On a ensuite revu la jeune fille dans des films comme Jacky au royaume des filles de Riad Sattouf, L'Idéal de Frédéric Beigbeder, Éternité de Trần Anh Hùng, L'Échange des princesses de Marc Dugain ou encore La Bonne Épouse de Martin Provost. Mais c'est L'Événement, adaptation par Audrey Diwan du roman d'Annie Ernaux traitant de l'avortement clandestin dans la France des années 1960, qui va tout changer. En décrochant le Lion d'or à la Mostra de Venise en 2021, le film révèle aux yeux du monde l'immense talent d'Anamaria Vartolomei et lui permet de décrocher l'année suivante le César de la révélation féminine.

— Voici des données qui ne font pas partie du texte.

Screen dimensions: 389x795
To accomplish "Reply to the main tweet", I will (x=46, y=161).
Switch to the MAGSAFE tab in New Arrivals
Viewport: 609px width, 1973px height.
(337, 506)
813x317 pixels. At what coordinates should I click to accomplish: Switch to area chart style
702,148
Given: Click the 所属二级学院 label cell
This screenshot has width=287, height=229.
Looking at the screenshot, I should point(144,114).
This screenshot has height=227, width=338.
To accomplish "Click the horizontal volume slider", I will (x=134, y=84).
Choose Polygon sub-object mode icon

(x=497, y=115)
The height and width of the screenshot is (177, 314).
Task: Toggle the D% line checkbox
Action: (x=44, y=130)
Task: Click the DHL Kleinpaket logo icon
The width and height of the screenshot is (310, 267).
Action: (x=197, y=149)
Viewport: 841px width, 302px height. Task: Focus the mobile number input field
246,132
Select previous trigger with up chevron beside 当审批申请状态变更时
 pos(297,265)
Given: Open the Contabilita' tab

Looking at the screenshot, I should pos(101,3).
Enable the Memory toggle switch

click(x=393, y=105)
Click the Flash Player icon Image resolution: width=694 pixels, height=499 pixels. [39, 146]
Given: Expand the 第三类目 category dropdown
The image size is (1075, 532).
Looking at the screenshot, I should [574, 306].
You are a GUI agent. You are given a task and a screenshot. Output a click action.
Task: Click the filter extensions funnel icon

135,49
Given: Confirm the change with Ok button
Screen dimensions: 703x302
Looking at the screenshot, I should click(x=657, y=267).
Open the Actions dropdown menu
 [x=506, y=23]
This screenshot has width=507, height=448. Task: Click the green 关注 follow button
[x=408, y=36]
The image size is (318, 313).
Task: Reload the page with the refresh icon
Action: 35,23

"Je me dis souvent que c'est avec Eva Ionesco que tout a commencé et que c'est avec Audrey Diwan que tout a recommencé. On a tous besoin, en tant qu'acteur, d'un rôle décisionnaire. L'Évènement, cela a été la rencontre avec Audrey, mais aussi avec Annie Ernaux, qui a été très marquante pour moi en tant que jeune femme. Cela a ensuite guidé mes choix vers des personnages assez troubles, vulnérables, mais qui ont un désir de liberté et d'émancipation très fort. Je bénéficie énormément de l'audace et du courage d'Annie Ernaux", confie la comédienne. Qui dit avoir été "profondément changée", en tant que femme, par ses lectures du Prix Nobel de littérature 2022.

Une sensibilité féministe
L'année dernière, Vartolomei a ainsi incarné Maria Schneider, martyrisée par Bertolucci et Brando sur le tournage du Dernier Tango à Paris, dans Maria de Jessica Palud. À nouveau un film au propos féministe fort. "Aujourd'hui, on demande beaucoup aux acteurs de s'exprimer sur des sujets politiques. Ce n'est pas forcément notre rôle, commente la jeune femme. Mais j'aime le faire à travers mes films. Si mes films présentent une certaine inclination vers le féminisme ou l'engagement envers les droits des femmes, ça me convient très bien. C'est ce que je suis dans la vie. Je suis donc contente de pouvoir l'exprimer à l'écran."
Depuis Maria, on a revu Anamaria Vartolomei à l'affiche du Comte de Monte-Cristo, carton au box-office, mais aussi à Hollywood, aux côtés de Robert Pattinson dans Mickey 17 du Sud-Coréen Bong Joon-ho. Tandis que l'année prochaine, elle jouera Juliette Greco face Miles Davis (campé par le britannique Damson Idris, vu récemment dans F1) dans la romance Miles & Juliette. "C'est un rêve de pouvoir à la fois jongler entre des choses plus indépendantes et des choses qui sont plus vues par le public, parce que c'est bien beau de présenter des films dans des salles, mais si les salles sont vides, ça n'a pas grand intérêt. Les deux sont essentiels", estime celle qui est également l'un des visages de la marque Chanel.
Vartolomei se dit également très attirée par le cinéma roumain. Elle souhaiterait en effet s'exprimer à nouveau dans sa langue maternelle pour Cristian Mungiu (scénariste et producteur du récent Traffic de Teodora Ana Mihai, dans laquelle elle jouait en roumain), mais aussi avec Emanuel Pârvu (Trois kilomètres jusqu'à la fin du monde). "C'est un cinéma qui me parle. C'est un cinéma que je trouve dur. Mais c'est tout ce que j'aime: la difficulté…", lâche celle que l'on retrouvera dès le 14 novembre sur HBOMax dans le rôle-titre de la série Merteuil de Jessica Palud. "Une adaptation très moderne, très audacieuse" des Liaisons dangereuses de Choderlos de Laclos, promet l'actrice.